→ 抜粋:
引用元:https://www.kantei.ne.jp/report/98hakusyo-syutoM.pdf

選択肢が広い


中古マンションは新築マンションと比べて供給戸数が多いため、新築マンションでは見つからなかった条件でも、中古マンションであれば見つかるといったこともあるのが大きなメリットです。試しに大手不動産サイトSUUMOで東京都にある物件を検索してみたところ、新築マンションは589件なのに対し、中古マンションは26,678件と桁違いに物件数が多くなります(2019年6月20日現在)。

設備であれば後から追加できるものもありますが、立地や周辺環境など自分では左右できないことは、こだわって選びたいですよね。これだけ選択肢が増えるのであれば中古マンションに人気が出るのも頷けます。

マンションの環境も把握しやすい


新築マンションはまだ誰も入居していない状態で内見・契約することが多いため、入居後にならないと分からないことも多くあります。例えば隣の部屋の音はどの程度聞こえるのか、上層階の足音はうるさくないか、居住者はどのような人が多いのか、といった点は他の居住者にもよるため、事前に確認することは難しいですよね。住んでみたら壁が薄く隣家のテレビの音まで聞こえる、上層階に子だくさんの大家族がいて子どもの足音が響く、居住者に同年代がおらず他の居住者とコミュニケーションが取れない、などさまざまな可能性が考えられます。

その点中古マンションであればすでにある程度の環境が分かる状態で選ぶことができるため、マンションの管理状態が悪い、壁が薄くて音がだだ漏れ、といったマンションは候補から外すことができるのです。一度契約すると破棄することは難しいため、環境が事前にわかるというのは大きなメリットではないでしょうか。

中古マンションを購入するのにチェックしておきたいポイント


中古マンションは前述したような新築マンションにはないメリットがあり、契約戸数が伸びていることからも人気があることが伺えます。しかし、逆に中古マンションだからこそ気を付けて見ておきたいポイントも。中古マンションを購入検討している時、どのようなことに気を付ければ良いのでしょうか。

マンションの管理方法はどうなっているのか


「マンションは管理を買え」という言葉もあるほど、マンションは管理次第で環境が全く変わります。これまで一戸建てに住んでいた方からすると、あまりイメージが沸かないかもしれませんが、マンションでは区分所有者全員で廊下や階段といった全員で使う共用部分の管理を行うため、管理方法を自分の一存では変えることができないのです。管理会社に管理を委託しているマンションであれば、どのような管理をしていてどのようなサービスを利用できるのか、自主管理なのであれば居住者の負担はどの程度かといったことは確認しておきましょう。管理会社のサービスが充実しているマンションは魅力的に感じますが、その分支払う管理費は高くなりますし、逆に自主管理のマンションでは理事の負担が大きかったり、共用部分の清掃を区分所有者で行わなければならないこともあるため、住んでからの負担が大きくなります。住んでから、知らなかった! とならないように、マンション管理の方法は見ておいた方が良いでしょう。

→ データセット:
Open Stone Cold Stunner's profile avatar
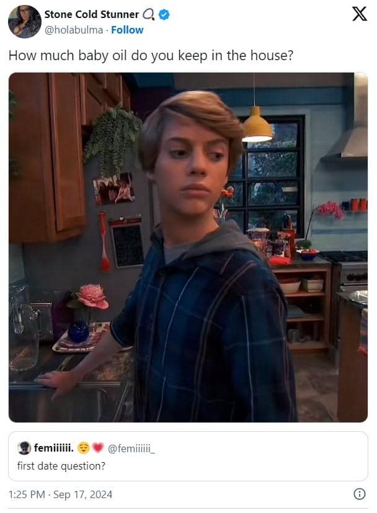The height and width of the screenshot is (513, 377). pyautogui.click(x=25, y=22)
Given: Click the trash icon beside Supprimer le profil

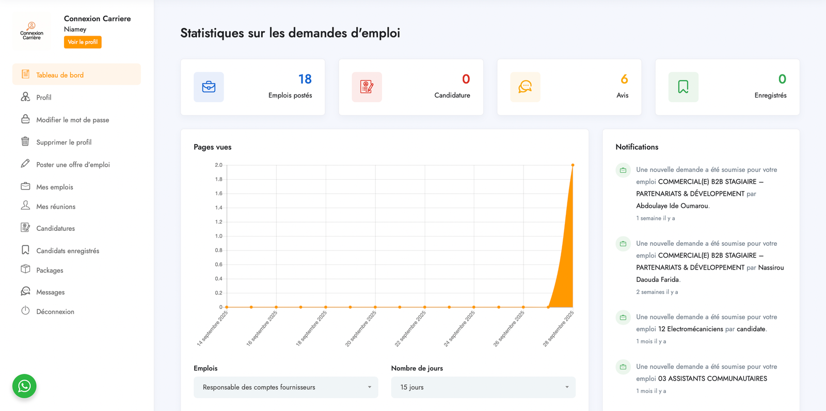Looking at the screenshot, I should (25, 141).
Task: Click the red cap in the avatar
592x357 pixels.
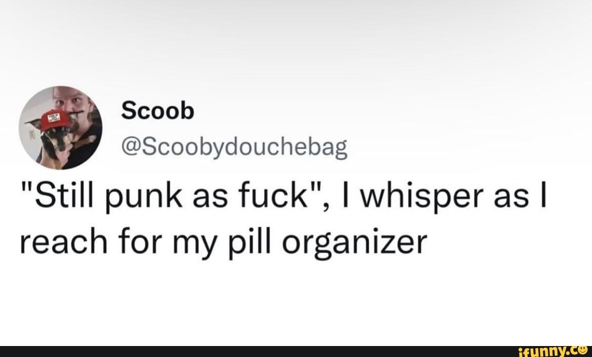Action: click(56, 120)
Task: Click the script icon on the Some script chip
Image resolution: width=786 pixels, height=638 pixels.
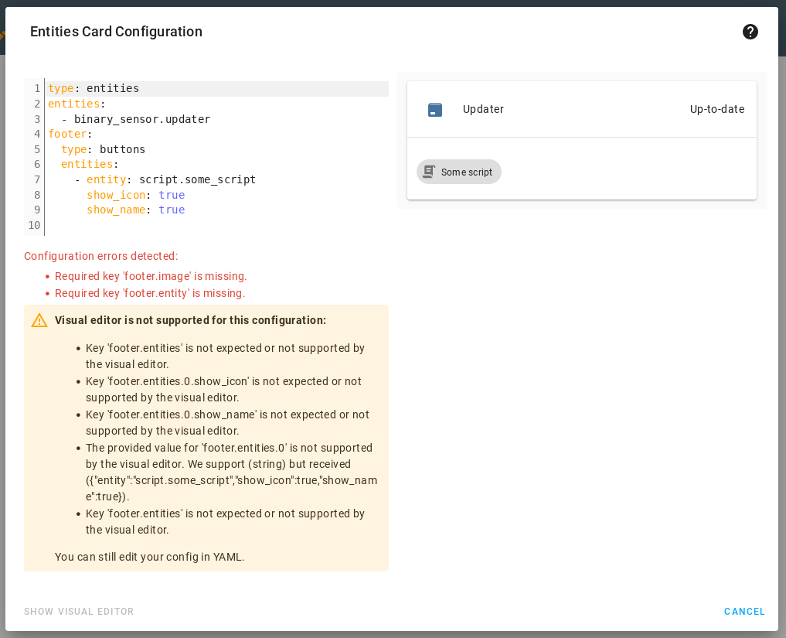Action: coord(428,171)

---

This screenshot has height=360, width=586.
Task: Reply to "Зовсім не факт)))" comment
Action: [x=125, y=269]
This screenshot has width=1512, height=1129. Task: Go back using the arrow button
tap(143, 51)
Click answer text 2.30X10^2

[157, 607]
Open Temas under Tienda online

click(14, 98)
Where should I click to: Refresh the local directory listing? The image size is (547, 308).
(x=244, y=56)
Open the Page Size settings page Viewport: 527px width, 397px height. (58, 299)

* * *

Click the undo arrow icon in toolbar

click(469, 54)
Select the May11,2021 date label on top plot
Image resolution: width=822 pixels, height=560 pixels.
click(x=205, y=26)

→ 課題一覧:
(1) 中古マンションについての抜粋では、2019年6月20日現在、SUUMOで東京都の中古マンションを検索すると何件でしたか？
(2) 中古マンションについての抜粋の続きを、最後の文の後から書き進めてください。

→ 課題別の解答:
(1) 26,678件です。

(2)
環境や管理は自分に合っているか


メリットでも上げましたが、中古マンションであれば住んでみないと分からない防音性などもある程度確認することができます。音でいうと、両隣・上下階からの音の響き方や、マンション前の道路を走る車の音がどう聞こえるかなどは、内覧時に確認しておきたいところです。

また部屋の中だけではなく共用部分の管理状況も内覧時に見ておくと、どのような管理状態なのか知ることができます。マンションの部屋内がきれいでも、共用部分の塗装がはがれてボロボロのマンションであれば管理組合が機能していないのかもしれませんし、最悪の場合すでに管理不全に陥っている可能性もあります。

先ほどの「マンションは管理を買え」ではありませんが、全員で管理する共用部分だからこそマンションの環境を知ることができるのです。近隣の方と積極的にコミュニケーションをとりたい、という方は内覧時に居住者の方の大体の年代を聞いておくと、その後の生活をイメージしやすいかもしれません。

売主が管理費や修繕積立金を滞納していないか


毎月の管理費や修繕積立金の支払いは区分所有者の義務ですが、売主(前の区分所有者)が支払いを滞納していると、次の区分所有者が滞納分を引き継いで支払わなければならない場合があります。滞納などがある場合には契約前の重要事項説明にて説明されますが、契約直前に言われても色々な準備も進んでいて困ってしまいますよね。そうならないために、不動産屋から管理会社(自主管理の場合は理事会)に「重要事項に関わる調査報告書」というものを取り寄せてもらいましょう。

この「重要事項に関わる調査報告書」は重要事項説明の際に不動産屋が利用するものなのですが、ここには購入する部屋に滞納金額がないかどうかということも記載されています。これを見て滞納があった場合には契約を取りやめる、または滞納金額分の値引きを要求する、といった対応が出来ますので気に入った物件があったら手続きを進める前に早めに取り寄せて確認しましょう。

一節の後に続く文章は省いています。